Police review on slow track as draconian powers accelerate

The government has pushed through more and more draconian powers for the police to use against peaceful protestors. Yet trust in police integrity, standards and culture has never been lower. There are now six police services (including the Metropolitan Police) who are in special measures. Plus the government has launched their own review after numerous scandals have exposed issues with police recruitment and attitudes:

  • the Charing Cross police station scandal;

  • government inspectors raising “systemic concerns” about the Met, including its substandard response to emergency calls, “barely adequate” crime recording and a backlog of child abuse referrals;

  • the Met was also criticised for its failure to deal with corruption.
Yet, despite a record of failure in the way police forces deal with regular crime, the government has given them numerous new powers to clamp down on peaceful protests:
  • Legal immunity for officers from commiting crimes when spying on protestors.
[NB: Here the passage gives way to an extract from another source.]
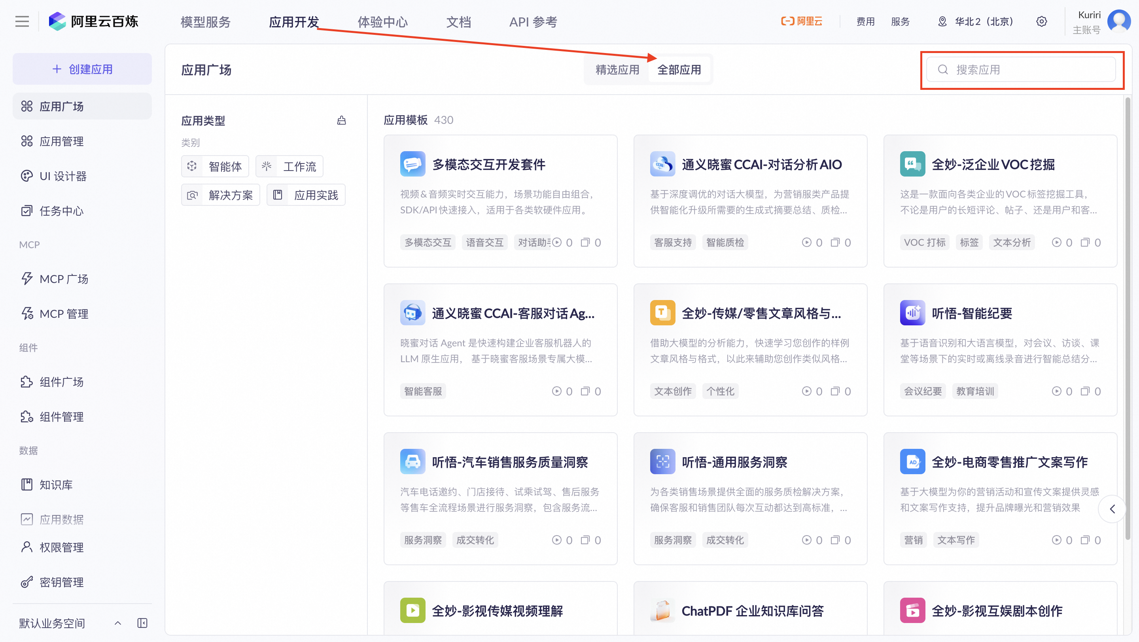
Task: Click the 阿里云 logo link in header
Action: pyautogui.click(x=802, y=21)
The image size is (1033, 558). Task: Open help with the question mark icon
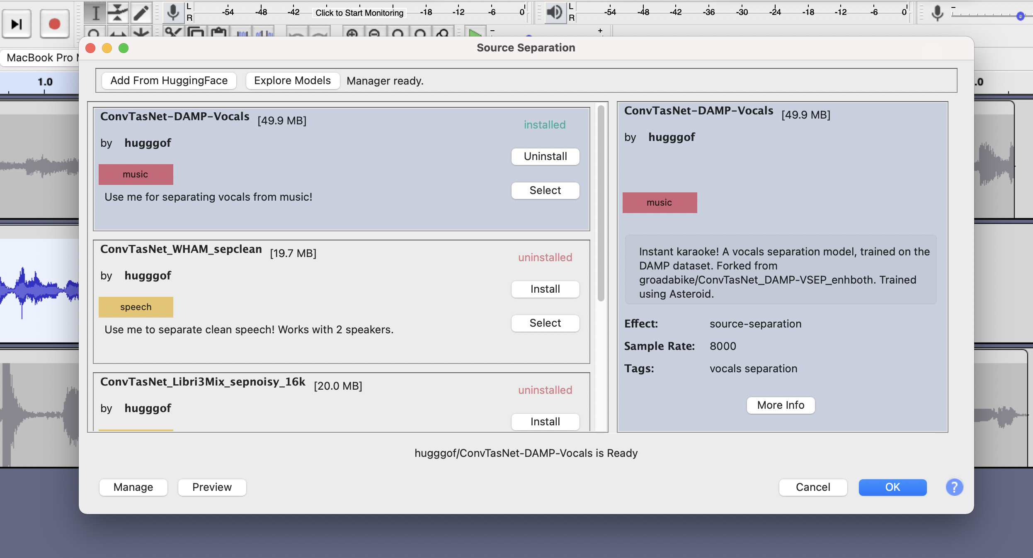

  • Ability to declare a protest is illegal if they feel it is too noisy, and to set time conditions on its duration.

  • Ability to declare a protest illegal if it disrupts someone. Obstructing highways, even a local side road, can result in upto 51 weeks in prison.
More such legislation is going through parliament now:

The House of Lords does its best to curb Government excesses, but ultimately the power is with their huge MP majority in the Commons.